Usually occurring in dogs that have at least reached middle age (6 to 8 years, depending on the breed, though onset is frequently older), the normal symptoms noticed with Cushing’s include extreme panting (even when it does not seem like the dog should be panting), ravenous appetite and thirst to the point that dogs begin stealing food and drastically increased need to urinate marked by either asking to go out more or having accidents in the house. As the condition progresses, dogs will develop a poor haircoat, lose hair and be unable to grow it back as well as take on a distinctive “pot bellied” look and will begin displaying muscle weakness and trembling, usually in the hind legs first. Dogs may also get frequent bladder infections, skin infections or develop other problems that start happening because of a weakening immune system. Upon x-ray, many times a large liver might be seen. Although the main symptoms can also indicate other conditions such as diabetes, when combined with hair loss and the potbelly, this is highly indicative of Cushing’s Disease. Spayed females are most often affected, though male dogs can get Cushing’s, too.

Diagnosing Cushing’s Disease in Dogs

Hyperadrenocorticism can be difficult to pinpoint despite all of these behavioral and visual symptoms, so there is some detective work involved. First and foremost, dogs are usually tested for diabetes, kidney disease and other endocrine disorders that can cause some of the same symptoms. In Cushing’s dogs, the blood sugar is normal, and is not what is responsible for the appetite and urination (although untreated Cushing’s can later cause diabetes). Therefore, when Cushing’s is suspected, undergoing blood tests such as a Low Dose Dexamethasone Suppression test or an ACTH Stimulation test can be diagnostic by proving whether or not the condition disappears if the dog is injected with a medication that quiets the adrenal and pituitary glands. Through a series of test it can be determined whether the syndrome is pituitary-dependant or adrenal-dependant, which is important to know when treating.

Treatment of Cushing’s Disease in Dogs

Almost all Cushing’s that is diagnosed is the result of a benign tumor on the pituitary gland in the brain, which makes it inoperable in almost all cases (tumors on the adrenal glands can be operated on, but they are rare). Knowing this, there are a few main ways in which hyperadrenocorticism is treated, most of which involve lifelong medication. Pituitary Cushing’s is treated with a number of oral medications that are actual cancer killers – oral chemotherapy – and while effectiveness is high, these drugs can cause sickness themselves, as well as work “too well” and cause the opposite problem – Addison’s Disease – which is a lack of enough cortisol in the body. These drugs work by destroying cells on the pituitary and adrenal glands to slow their function, but they can have terrible side effects for some dogs, and with understandable reason.
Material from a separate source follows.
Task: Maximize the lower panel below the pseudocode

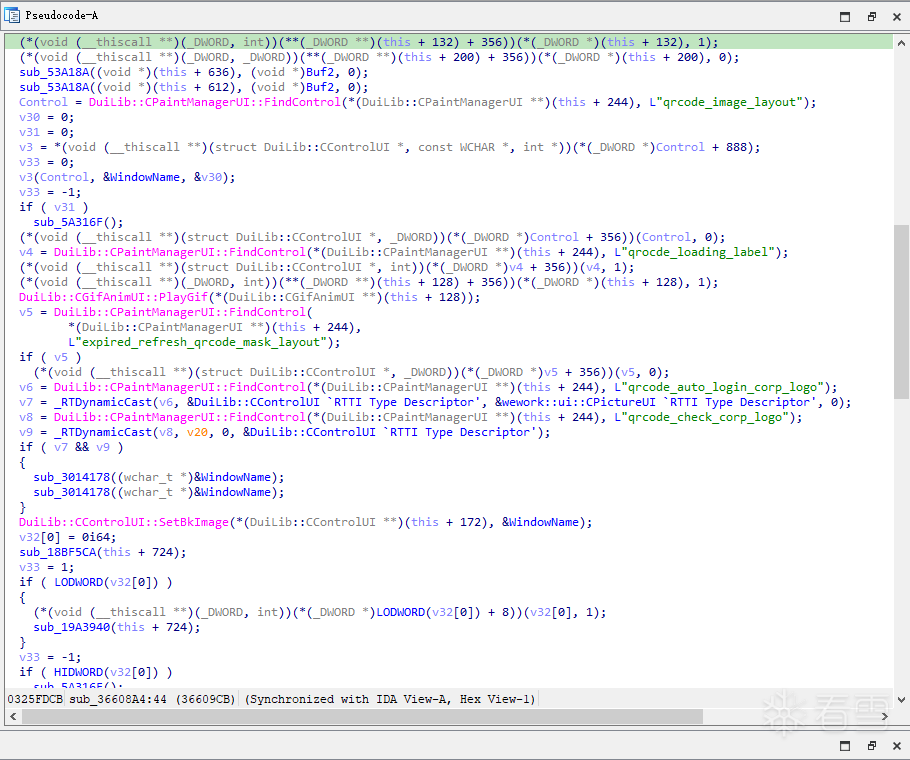Action: 845,746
Natural Remedies for Dog Cushing’s Disease

As an option in treating dogs with Cushing’s Disease, many pet owners are resorting to herbal and natural products that support the immune system and regulate adrenal function and production. While these types of remedies are not for every pet, they work well for many, and allow them to avoid the unintentional damages that chemotherapy can cause. Ingredients such as borage, licorice, eleutherococcus senticosus, dandelion, astragalus and wild yam all help to control adrenal and hormone production, and has been known to help with many endocrine disorders. Supraglan by Petwellbeing and Cushex Drops by PetAlive both contain these ingredients and other immune boosting and supporting herbs that can help in many cases, and naturally.
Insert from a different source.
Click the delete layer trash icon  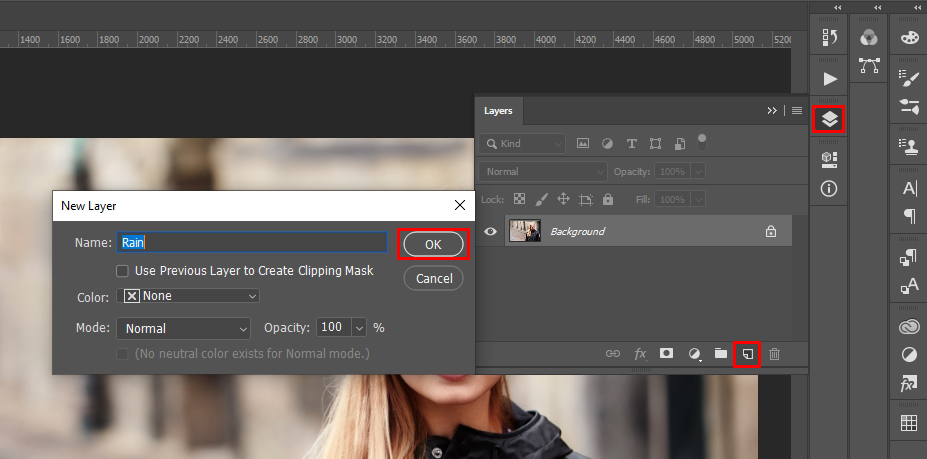(x=774, y=354)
Of course simply making the hunger and thirst go away is not the goal, so using formulas that act on hormonal and adrenal function is key. There are numerous herbs and botanicals that can do that when used properly. Even Ginkgo Biloba has been known to aid adrenal function, offering yet more options for the natural treatment of Cushing’s Disease in dogs. A clean, natural diet is also important in treating any kind of endocrine disorder, too. You should definitely discuss any holistic or homeopathic treatments with your veterinarian first, but for those wanting to try a more natural way to treat this syndrome, it is possible for Cushing’s to be managed herbally in some pets.